## WHAT YOU SHOULD DO
Only the lines from the beginning of the listing below through the line with "Image resolution: width=700" belong in the answer; please print them exactly and drop the pictures.

○ ○ ○ ○

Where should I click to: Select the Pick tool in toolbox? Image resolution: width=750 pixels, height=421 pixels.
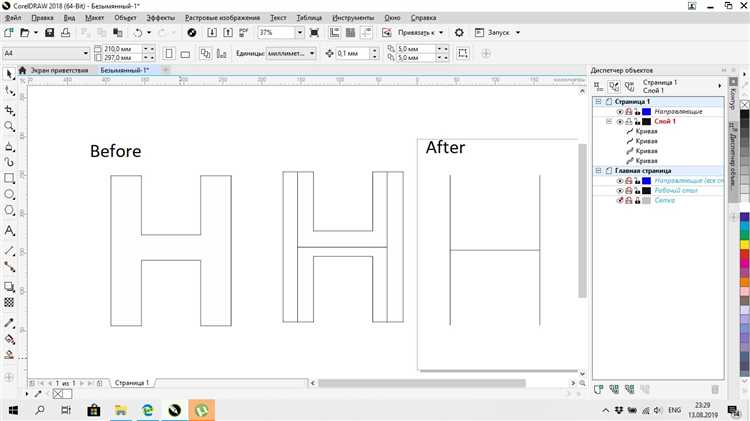[x=9, y=74]
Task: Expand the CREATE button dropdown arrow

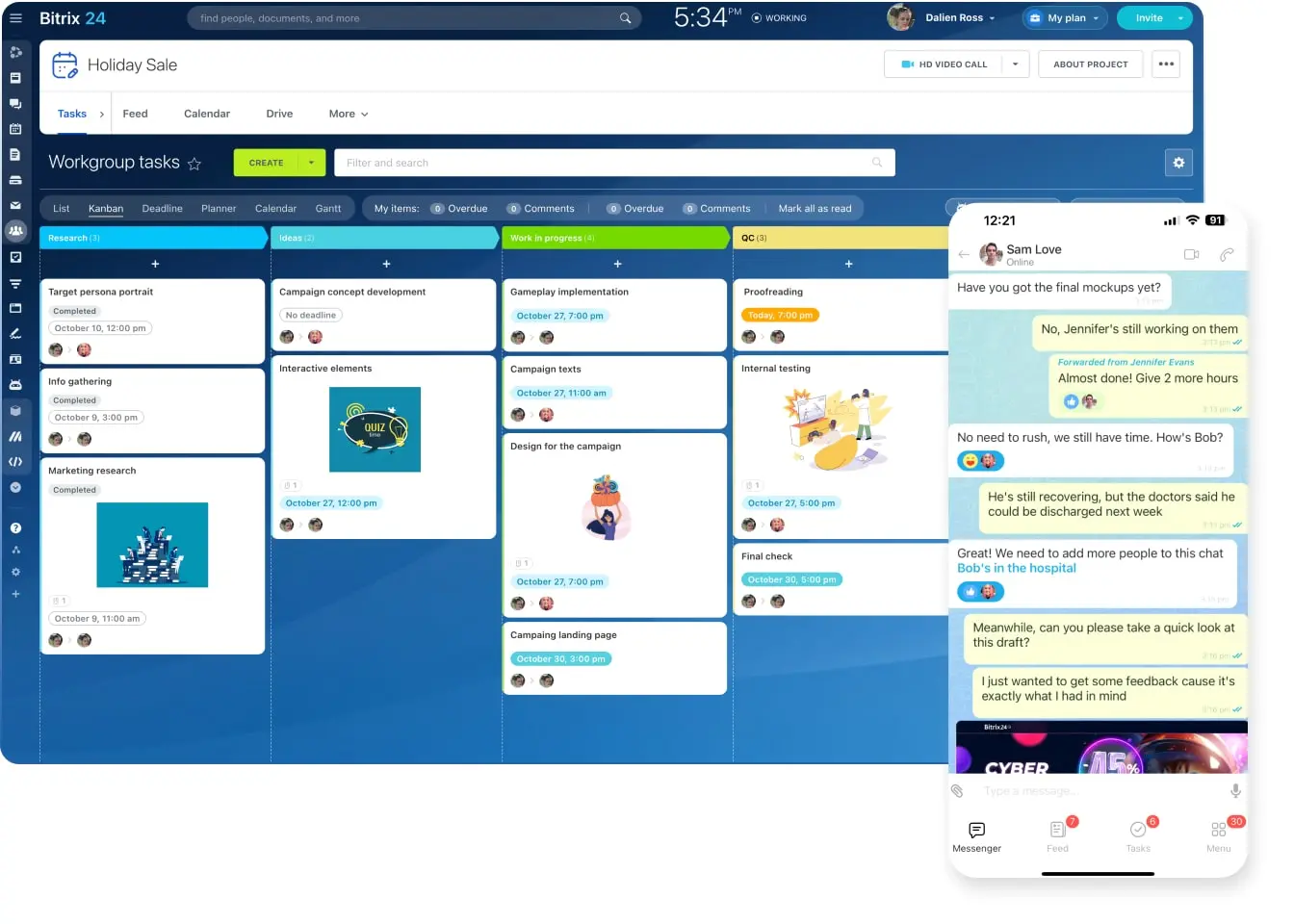Action: (x=311, y=163)
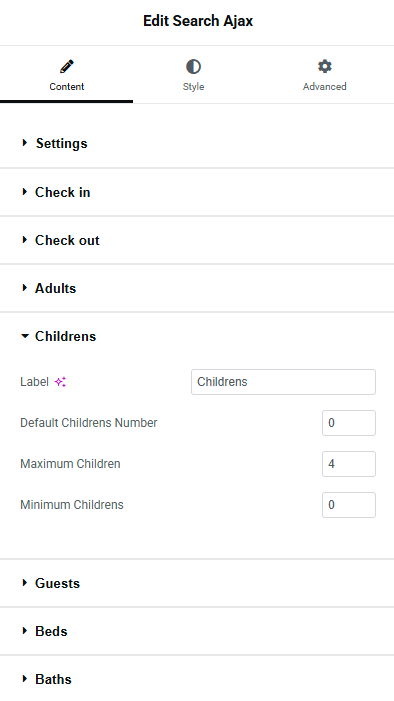Click the Minimum Childrens number field
This screenshot has width=394, height=701.
click(x=349, y=505)
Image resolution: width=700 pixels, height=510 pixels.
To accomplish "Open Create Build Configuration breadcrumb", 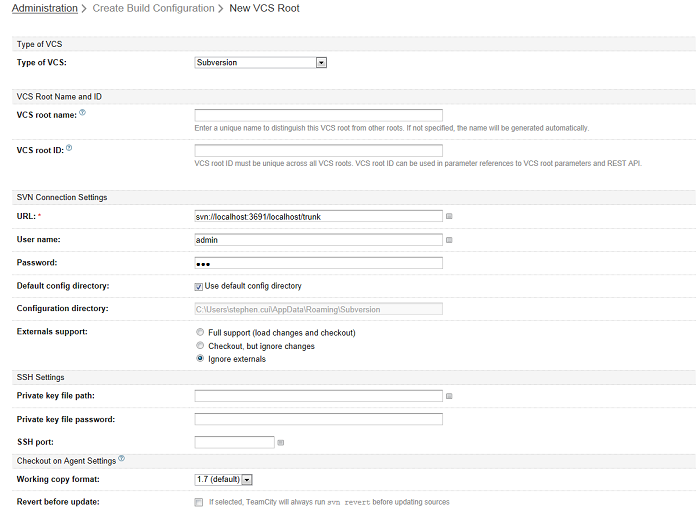I will click(x=153, y=9).
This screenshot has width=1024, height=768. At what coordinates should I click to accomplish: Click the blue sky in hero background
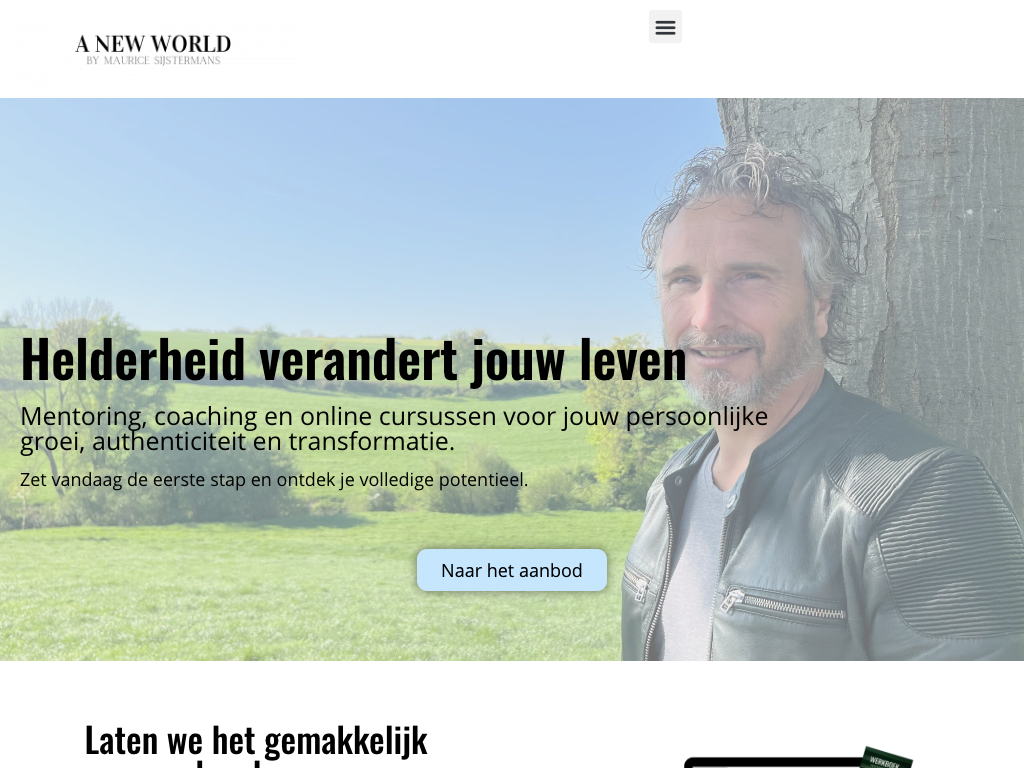327,196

○ ○ ○ ○

## SOLUTION FOR THIS PROBLEM
Where should I click to: Select the Pick tool in toolbox? Image resolution: width=750 pixels, height=421 pixels.
[x=9, y=74]
Task: Expand the CREATE button dropdown arrow

Action: (x=311, y=163)
Click the Minimum Childrens number field
This screenshot has width=394, height=701.
click(x=349, y=505)
Image resolution: width=700 pixels, height=510 pixels.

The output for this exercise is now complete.